TO GUESS CARDS SELECTED BY SEVERAL PERSONS.
Show as many cards to each person as there are persons to choose; that is to say, 3 to each, if there are three persons. When the first has thought of one, lay aside the three cards in which he has made his choice. Present the same number to the second person, to think of one, and lay aside the three cards in the like manner. Having done the same in regard to the third person, arrange all these cards in three rows, with their faces turned downwards, and then put them together in order. If you take the 3 first, and present them successively to the different persons, and do the same thing with the others, you may easily guess the cards, by observing, that the card thought of by each person will have the same place among the cards as the person has in regard to the other two; that is to say, the card thought of by the first person will be first of that packet in which he discovered it; that thought of by the second will be the second in the packet where he recognized it; and that of the third will be the last and in the last packet.
The operation is exactly the same when the number of persons is greater.
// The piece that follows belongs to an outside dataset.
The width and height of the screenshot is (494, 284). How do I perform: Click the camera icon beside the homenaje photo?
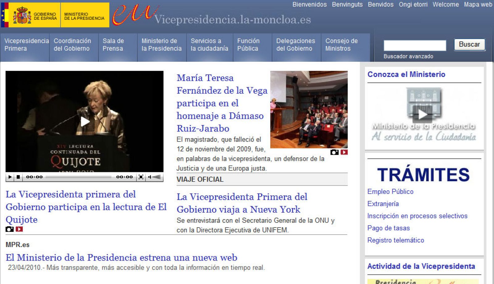click(334, 152)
If, instead of 3, there are 4 or 5 persons, four or five cards must be presented to each.
A NEW THREE-CARD TRICK.
As it is necessary that the cards presented should be distinguished, we shall call the first A, the second B, and the third C. Let the persons, whom we shall distinguish by first, second, and third, choose privately whichever of the cards they think proper, and when they have made their choice, which is susceptible of six variations, give the first person 12 counters, the second 24, and the third 36: then desire the first person to add together the half of the counters of the person who has chosen the card A; the third of those of the person who has chosen B; and the fourth part of those of the person who has chosen C; and ask the sum, which must be either 23 or 24, 25 or 27, 28 or 29, as in the following table:
| First. | Second. | Third. | Sums. |
|---|---|---|---|
| 12 | 24 | 36 | |
| A | B | C | 23 |
| A | C | B | 24 |
| B | A | C | 25 |
| C | A | B | 27 |
| B | C | A | 28 |
| C | B | A | 29 |
This table shows, that if the sum is 25, for example, the first person must have chosen the card B, the second the card A, and the third the card C; and that, if it be 28, the first person must have chosen the card B, the second the card C, and the third the card A; and so of the rest.
TO TELL THE SPOTS ON ALL THE BOTTOM CARDS OF SEVERAL HEAPS.
Arrange each heap of cards in such a manner that the spots on the bottom one, added to the cards above it, may always amount to twelve; continue to make as many heaps as possible, in the manner above prescribed, and place the remaining cards on one side. Then separate in your mind four heaps, and multiply the heaps which remain, after these are deducted, by 13; this product, added to the number of cards, will be that of the spots required. We give the solution of this problem by an analysis in “To Guess the Spots on a Card,” p. [253].